Quand les deux enfants se retrouvent, c’est le silence. Son frère est-il comme elle finalement ? L’adolescent a changé. La guerre l’a changé. Peut-être est-ce dû à la peur que Rima voit dans ses yeux, la dureté aussi. Ou peut-être l’arme qu’il porte en bandoulière.

La Ghouta. Une cuve assiégée depuis des semaines. Rima y restera un petit moment. Tantôt dans un appartement avec d’autres réfugiés, tantôt dans une cave, seule. Malgré les épreuves, la jeune fille ne cesse de voir la vie en couleurs. Elle dessine avec ce qui lui tombe sous la main. Les épreuves autour d’elle ne semblent pas vraiment l’atteindre bien qu’elle les subisse. C’est comme si elle flottait au-dessus de son propre corps, qu’elle volait et regardait tout d’en haut. Comme si elle n’était pas vraiment là.

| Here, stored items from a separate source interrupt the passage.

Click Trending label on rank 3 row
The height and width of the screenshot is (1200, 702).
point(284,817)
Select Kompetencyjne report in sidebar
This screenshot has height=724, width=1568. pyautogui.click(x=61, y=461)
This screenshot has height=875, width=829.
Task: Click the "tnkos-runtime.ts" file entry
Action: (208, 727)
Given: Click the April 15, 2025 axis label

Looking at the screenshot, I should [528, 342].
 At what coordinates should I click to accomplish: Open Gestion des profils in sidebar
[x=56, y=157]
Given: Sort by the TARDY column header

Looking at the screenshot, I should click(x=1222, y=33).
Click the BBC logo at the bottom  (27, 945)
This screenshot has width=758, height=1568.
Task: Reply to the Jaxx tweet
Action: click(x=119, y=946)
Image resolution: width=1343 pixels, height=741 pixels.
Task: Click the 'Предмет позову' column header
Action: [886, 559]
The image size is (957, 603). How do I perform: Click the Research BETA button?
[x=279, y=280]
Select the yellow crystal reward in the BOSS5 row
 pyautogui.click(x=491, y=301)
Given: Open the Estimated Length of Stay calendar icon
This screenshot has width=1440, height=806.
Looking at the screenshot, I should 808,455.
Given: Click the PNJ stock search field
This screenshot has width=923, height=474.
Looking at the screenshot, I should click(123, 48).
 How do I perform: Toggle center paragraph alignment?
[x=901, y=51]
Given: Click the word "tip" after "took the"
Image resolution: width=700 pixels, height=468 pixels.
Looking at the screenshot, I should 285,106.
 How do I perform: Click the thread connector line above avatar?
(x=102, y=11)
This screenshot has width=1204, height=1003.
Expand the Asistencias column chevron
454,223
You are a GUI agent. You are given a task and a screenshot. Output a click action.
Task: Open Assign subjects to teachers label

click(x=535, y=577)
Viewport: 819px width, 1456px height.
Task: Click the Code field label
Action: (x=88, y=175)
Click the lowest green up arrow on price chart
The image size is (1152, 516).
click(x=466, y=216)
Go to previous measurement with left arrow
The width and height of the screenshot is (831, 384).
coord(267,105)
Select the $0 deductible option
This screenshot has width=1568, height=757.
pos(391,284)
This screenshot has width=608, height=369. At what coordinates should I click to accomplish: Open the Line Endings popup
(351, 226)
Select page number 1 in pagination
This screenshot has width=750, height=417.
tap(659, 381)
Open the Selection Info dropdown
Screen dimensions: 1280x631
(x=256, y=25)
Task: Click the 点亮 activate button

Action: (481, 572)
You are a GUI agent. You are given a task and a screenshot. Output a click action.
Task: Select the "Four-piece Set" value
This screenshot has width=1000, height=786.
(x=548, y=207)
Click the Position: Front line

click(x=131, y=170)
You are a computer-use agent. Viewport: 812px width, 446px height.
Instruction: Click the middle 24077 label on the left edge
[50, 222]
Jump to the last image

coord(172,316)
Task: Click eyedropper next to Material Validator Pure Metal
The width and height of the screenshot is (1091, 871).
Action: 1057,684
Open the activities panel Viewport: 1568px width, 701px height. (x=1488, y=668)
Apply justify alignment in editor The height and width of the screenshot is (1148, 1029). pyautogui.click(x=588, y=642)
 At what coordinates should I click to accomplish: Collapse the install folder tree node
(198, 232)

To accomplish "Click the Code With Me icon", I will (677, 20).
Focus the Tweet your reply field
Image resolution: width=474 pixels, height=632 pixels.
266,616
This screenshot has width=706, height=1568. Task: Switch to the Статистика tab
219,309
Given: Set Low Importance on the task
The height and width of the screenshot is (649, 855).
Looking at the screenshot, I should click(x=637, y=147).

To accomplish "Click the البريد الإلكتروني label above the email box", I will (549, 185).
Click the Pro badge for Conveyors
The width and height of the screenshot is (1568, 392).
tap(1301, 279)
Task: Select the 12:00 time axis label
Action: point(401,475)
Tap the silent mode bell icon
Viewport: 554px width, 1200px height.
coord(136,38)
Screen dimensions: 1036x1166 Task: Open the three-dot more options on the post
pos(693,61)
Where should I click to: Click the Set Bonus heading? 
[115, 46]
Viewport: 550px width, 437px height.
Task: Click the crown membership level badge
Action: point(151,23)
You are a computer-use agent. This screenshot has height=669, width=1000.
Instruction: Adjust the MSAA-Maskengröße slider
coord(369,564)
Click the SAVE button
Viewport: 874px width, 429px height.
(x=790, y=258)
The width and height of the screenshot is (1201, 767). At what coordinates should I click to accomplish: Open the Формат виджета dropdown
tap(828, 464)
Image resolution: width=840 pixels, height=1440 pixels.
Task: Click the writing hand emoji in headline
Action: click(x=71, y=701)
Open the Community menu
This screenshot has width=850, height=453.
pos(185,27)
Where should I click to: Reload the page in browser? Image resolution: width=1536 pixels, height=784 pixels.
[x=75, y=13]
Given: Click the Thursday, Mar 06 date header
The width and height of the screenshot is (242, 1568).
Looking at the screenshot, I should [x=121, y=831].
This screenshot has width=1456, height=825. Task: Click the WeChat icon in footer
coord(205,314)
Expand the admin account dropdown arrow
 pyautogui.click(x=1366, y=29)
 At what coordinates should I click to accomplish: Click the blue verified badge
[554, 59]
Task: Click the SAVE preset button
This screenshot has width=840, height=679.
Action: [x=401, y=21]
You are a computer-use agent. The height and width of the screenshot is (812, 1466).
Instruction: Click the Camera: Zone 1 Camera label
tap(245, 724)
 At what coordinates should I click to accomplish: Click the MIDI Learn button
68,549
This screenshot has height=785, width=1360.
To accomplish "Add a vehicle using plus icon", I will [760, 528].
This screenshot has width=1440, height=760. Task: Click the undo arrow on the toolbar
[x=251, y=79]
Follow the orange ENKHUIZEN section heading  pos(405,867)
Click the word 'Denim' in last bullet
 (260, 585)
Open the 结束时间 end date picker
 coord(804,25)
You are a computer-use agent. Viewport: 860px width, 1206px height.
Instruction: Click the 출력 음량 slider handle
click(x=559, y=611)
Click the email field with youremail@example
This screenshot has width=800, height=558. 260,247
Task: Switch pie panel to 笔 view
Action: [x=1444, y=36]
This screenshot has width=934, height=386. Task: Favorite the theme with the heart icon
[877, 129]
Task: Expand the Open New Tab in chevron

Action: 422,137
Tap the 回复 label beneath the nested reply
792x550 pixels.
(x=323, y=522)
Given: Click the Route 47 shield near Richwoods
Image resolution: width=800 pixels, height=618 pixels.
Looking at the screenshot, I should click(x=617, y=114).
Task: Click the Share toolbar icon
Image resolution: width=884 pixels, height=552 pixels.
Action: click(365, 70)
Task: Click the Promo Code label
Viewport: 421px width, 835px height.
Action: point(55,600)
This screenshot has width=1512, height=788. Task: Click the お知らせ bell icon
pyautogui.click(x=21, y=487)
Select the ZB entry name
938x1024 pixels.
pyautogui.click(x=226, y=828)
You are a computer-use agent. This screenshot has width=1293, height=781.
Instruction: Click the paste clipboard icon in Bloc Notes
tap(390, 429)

La fin ouverte laisse flotter tout un tas de questions. A nous de piocher celle qui nous satisfait le plus.

Un très beau roman, une très belle plume que je découvre.


Lecture  sur le blog L'oeil de M, août 2018




La narratrice, Rima, est une jeune syrienne atteinte d'une étrange maladie. Depuis toute petite, elle ne peut pas s'arrêter de marcher et elle a perdu la faculté de parler. En permanence attachée au poignet de sa mère par une corde de deux mètres de long, elle a pu apprendre à lire et écrire grâce à Sett Souad, la bibliothécaire de l'école où travaille sa mère. En effet sa mère la cachait dans la bibliothèque pendant qu'elle faisait le ménage à l'école. Rima aime les couleurs et écrit des contes illustrés. Elle aime aussi les livres, surtout le Petit Prince et Alice au pays des merveilles et sait réciter le Coran que Sett Souad lui a appris à lire et à recopier. Elle voyage dans sa tête et s'invente des planètes secrètes comme le Petit Prince lors de son voyage dans l'espace.

Un jour d’août 2013, elle traverse Damas en bus avec sa mère pour rendre visite à Sett Souad, c'est la première fois qu’elle voit le monde extérieur depuis deux ans. [...]

Enfermée seule dans un souterrain sans eau ni électricité, Rima écrit son histoire dans un récit qu'elle adresse à celui qui découvrira ses feuillets et son unique stylo bleu. La jeune fille est enfermée sous terre sans aucun repère temporel car au bout d'un moment elle a cessé de détacher chaque jour un fil de son hijab pour mesurer le temps. Elle ne peut voir qu'un tout petit bout du monde extérieur à travers une fenêtre pourvue de barreaux. "L'écriture n'est rien d'autre au fond que l'expression d'une peur".

L’auteure dédie ce récit à Razane Zaytouna dont l'histoire racontée par Justine Augier dans De l'ardeur: Histoire de Razan Zaitouneh, avocate syrienne m'avait bouleversée. Annoncé sur le bandeau de couverture comme "bouleversant et nécessaire", je trouve que ces deux adjectifs sont les plus appropriés pour qualifier ce grand livre. Le récit est sombre, très fort mais empreint malgré tout d'une jolie poésie car l'auteure a eu la judicieuse idée de choisir comme personnage principal une jeune adolescente singulière qui a une vision très poétique de la vie, qui a appris à connaître le monde extérieur à travers les livres, qui pose parfois un regard très naïf sur l'horreur de la guerre, des attaques chimiques et du siège. L'auteure nous offre une véritable plongée dans le monde intérieur de cette petite fille pas comme les autres. Le récit est fait de multiples digressions car Rima écrit comme les idées lui viennent, pour moi ce procédé narratif a contribué à alléger ce récit parfois bien lourd, "les récits se déroulent selon des cercles concentriques et se complètent par la répétition et l'ajout de détails".
Samar Yazbek est une auteure engagée qui expose ainsi au monde l'horreur de la guerre en Syrie et la souffrance de son peuple. Voici un livre qui devrait compter dans la rentrée littéraire de septembre.